Abnormal alignment of both eyes. As a result, lock in position without focus on a single point. Most commonly horizontal (convergent or divergent) but may be vertical (hypertropia upward, or hypotropia downward).
29
What is the aetiology of Strabismus?
Failure to develop binocular vision. Non paralytic: more common, due to refractive error in one or both eyes. Paralytic: Rare and due to paralysis of motor nerves. When onset is rapid, may be due to SOL such as tumor.
30
What is the epidemiology of Strabismus?
4/100.
31
What would you find in the history/ exam of Strabismus?

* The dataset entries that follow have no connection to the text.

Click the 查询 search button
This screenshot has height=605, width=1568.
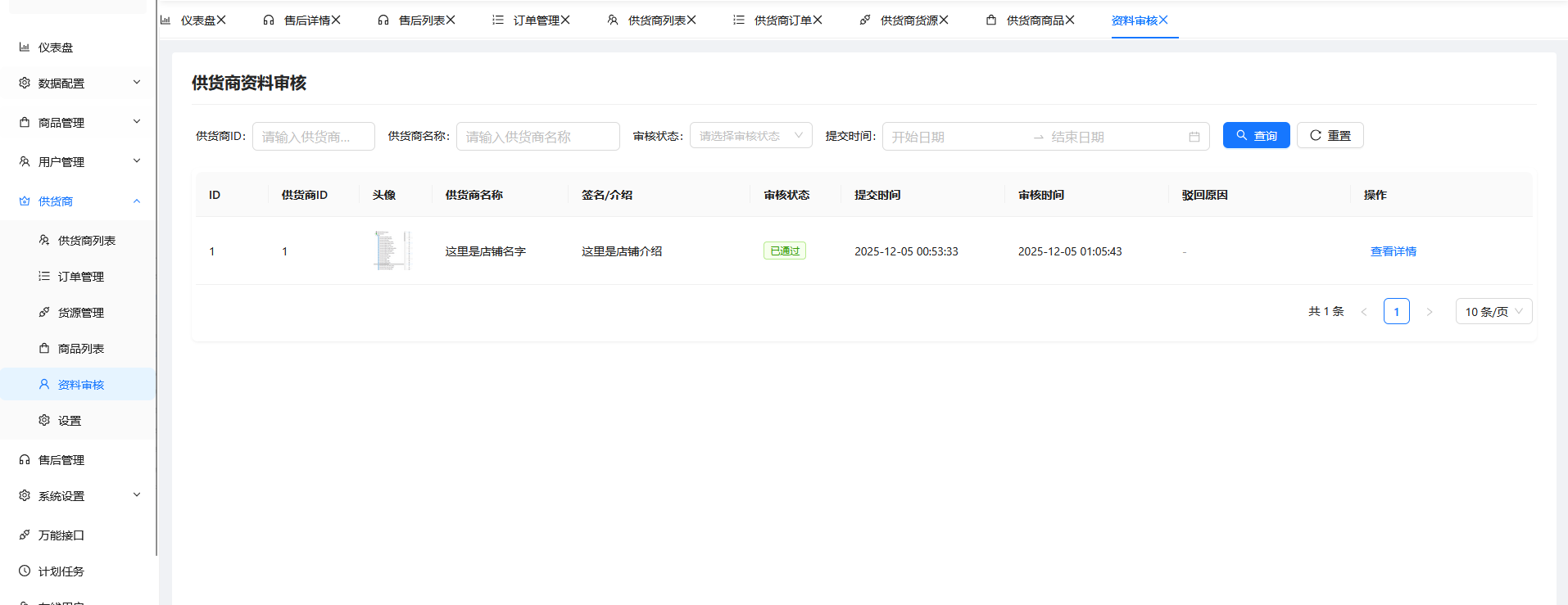(x=1256, y=136)
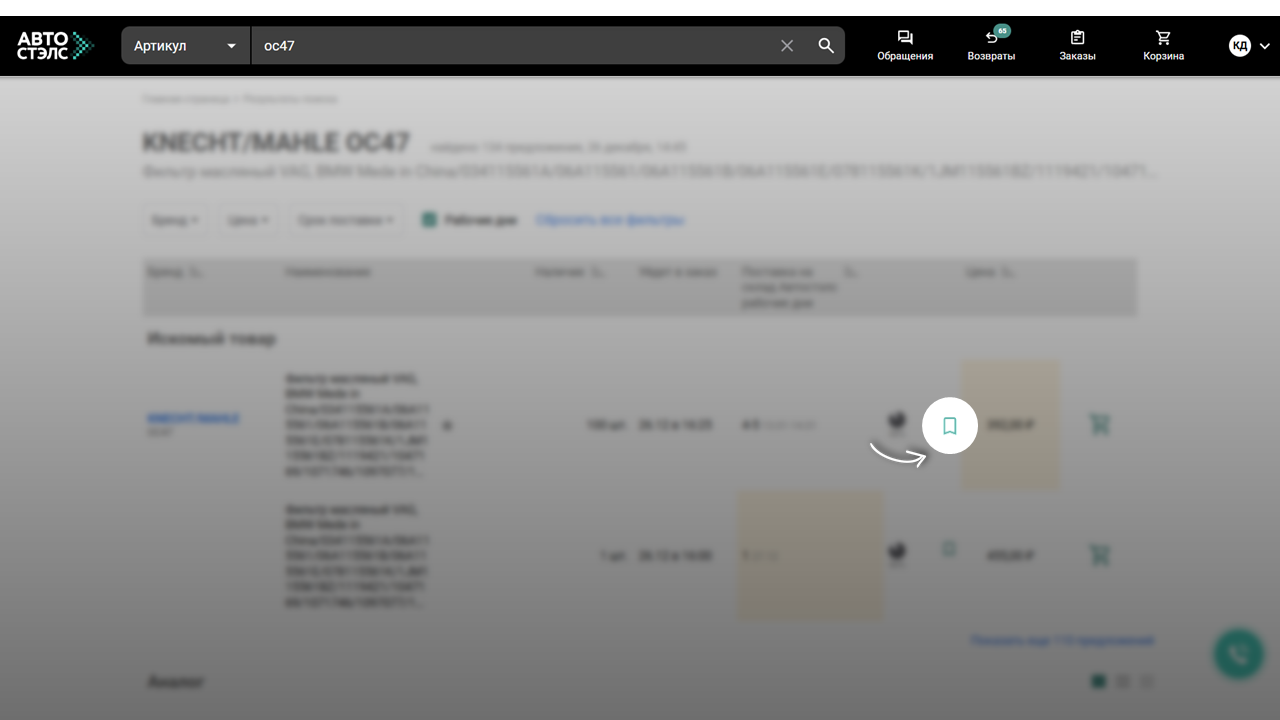Expand the Срок поставки filter dropdown

click(345, 220)
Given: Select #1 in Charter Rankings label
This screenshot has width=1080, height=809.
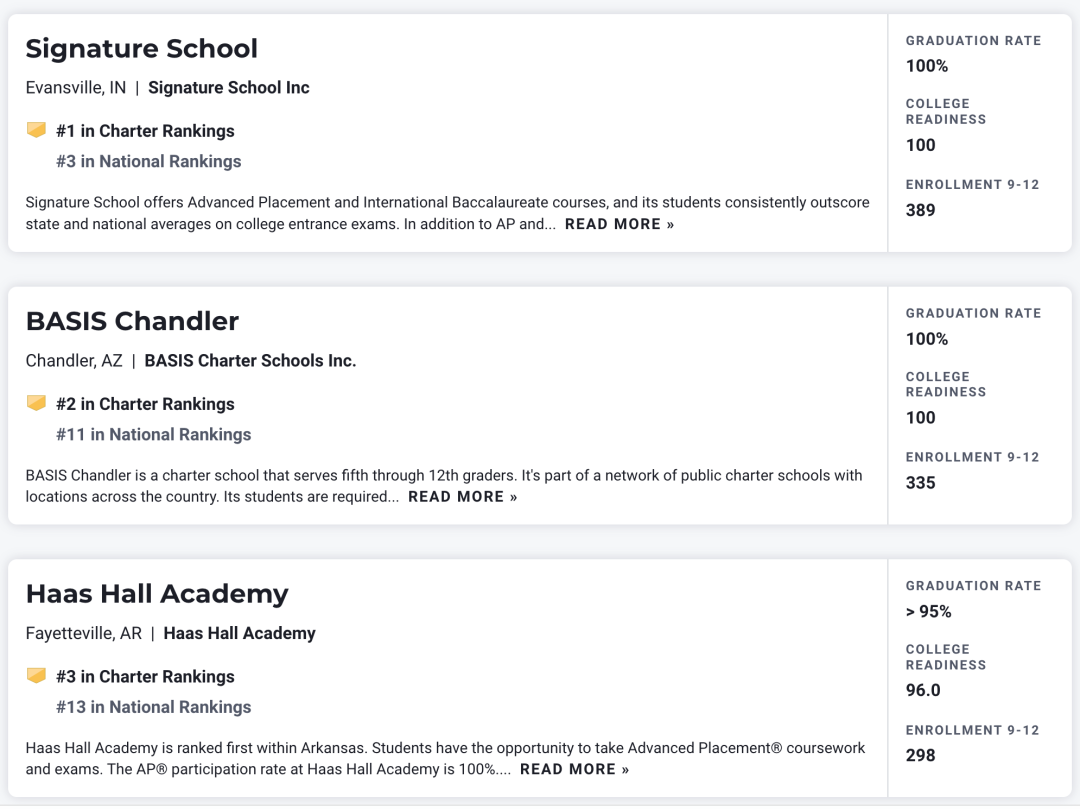Looking at the screenshot, I should click(x=145, y=131).
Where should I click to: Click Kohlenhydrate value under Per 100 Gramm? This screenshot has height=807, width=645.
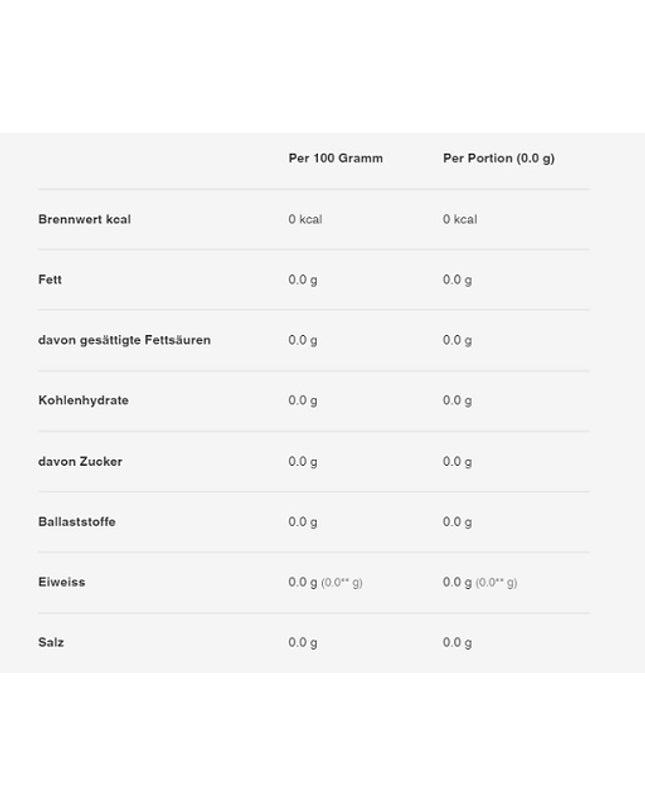[303, 401]
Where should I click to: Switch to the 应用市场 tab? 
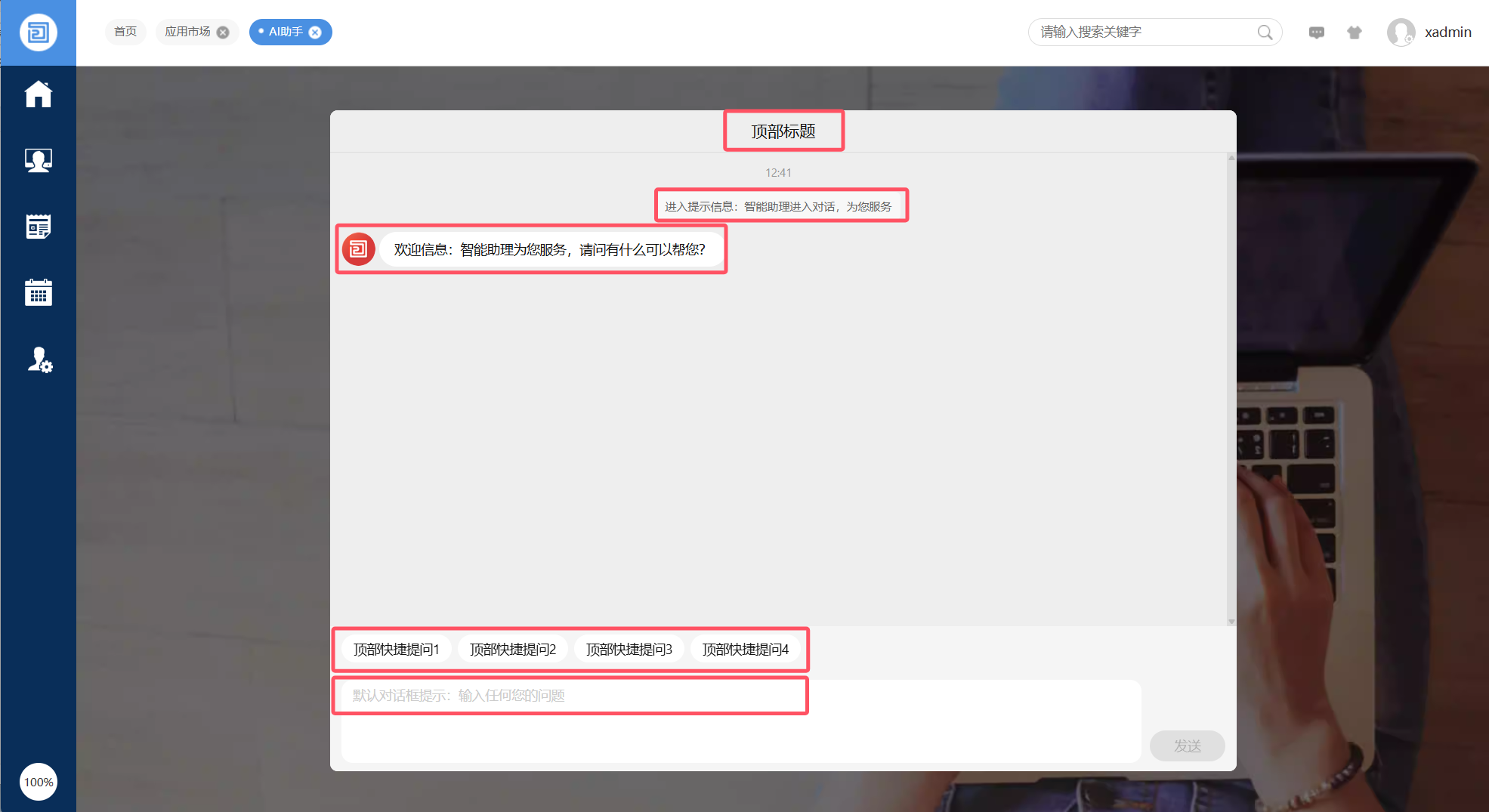(x=187, y=32)
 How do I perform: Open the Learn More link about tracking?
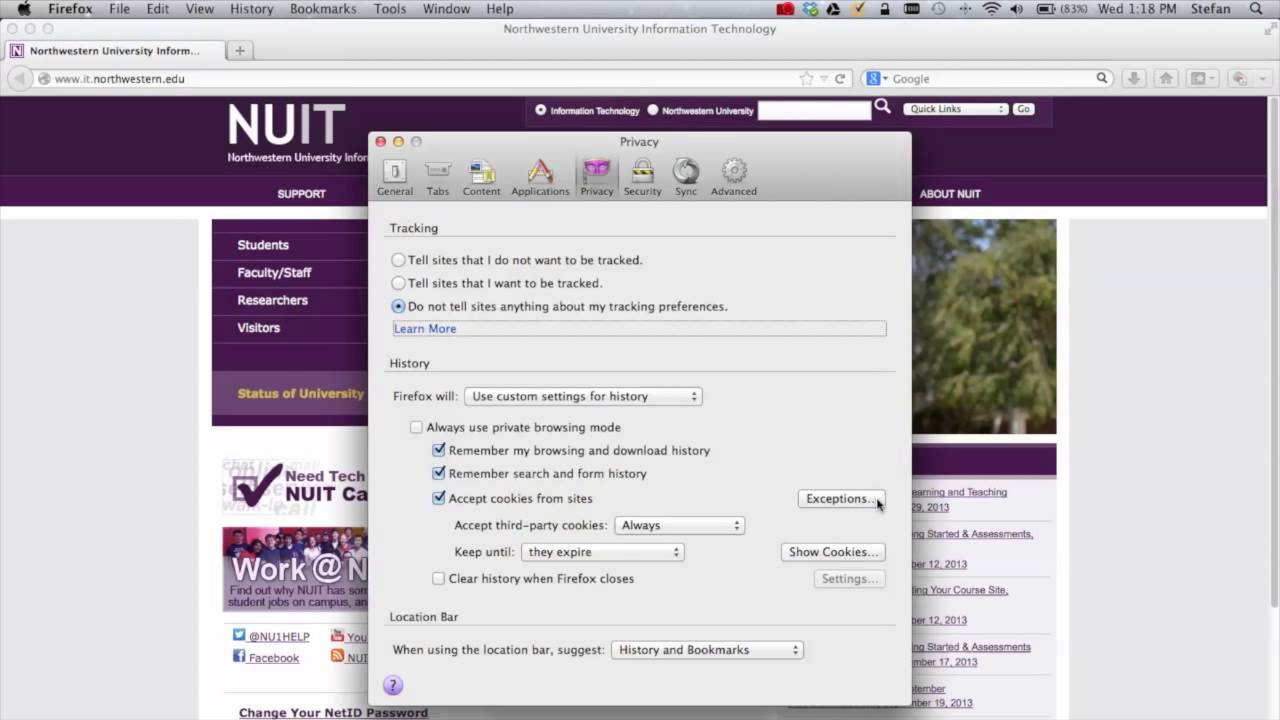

Neonates often look squinty due to overconvergence. Strabismus is only defined in infants >2-3months. May be intermittent. Corneal light reflection test: torch over eyes, if you can see in in symmetrical place on middle of pupils on both sides there is no squint. If not on middle of pupil, squint. Cover test: squinting eye moves to take up fixation when the normal eye is covered. Fundoscopy and neurological examination important (remember – SOL!)
32
How would you investigate Strabismus?
CT/MRI brain if suspect SOL.
33
What is the management of Strabismus?
Refer all children to ophthalmologist. 1. Correct any underlying issue i.e. cataracts 2. Correct any refractive error with glasses. 3. Treat amblyopia with patch occlusion therapy if it occurs. Non paralytic strabismus may be controlled with glasses that correct for overconvergence (long sightedness). Congenital paralytic squints require surgery ASAP to enable good visual function.
34
What is Cataracts?
Opacificaiton of lens at birth.
35
What is the aetiology of Cataracts?
Familial: usually AD Congenital infection: TORCH Drugs: corticosteroids. Metabolic: hypocalcaemia, galactosaemia, DM Chromosomal: Downs, Turners, trisomy13, trosimy18. Idiopathic in 1/3
36
What is the epidemiology of Cataracts?
1/250
37
What would you find in the history/ exam of Cataracts?
Congenital cataracts present at birth but may not be identified until later. Some cataracts static, some progressive. Loss of red reflex, white reflex in pupil instead (DDx: retinoblastoma, ROP, cataracts)
38
How would you investigate Cataracts?
Slit lamp exam, investigate to exclude retinoblastoma and ROP.
39
What is the management of Cataracts?
Surgical removal of cataract, ideally before 2 months.
40
What are the complications and prognosis of Cataracts?
Amblyopia if surgery is delayed, strabismus, glaucoma post surgery. Vision is irreversibly impaired if not treated, great prognosis with treatment.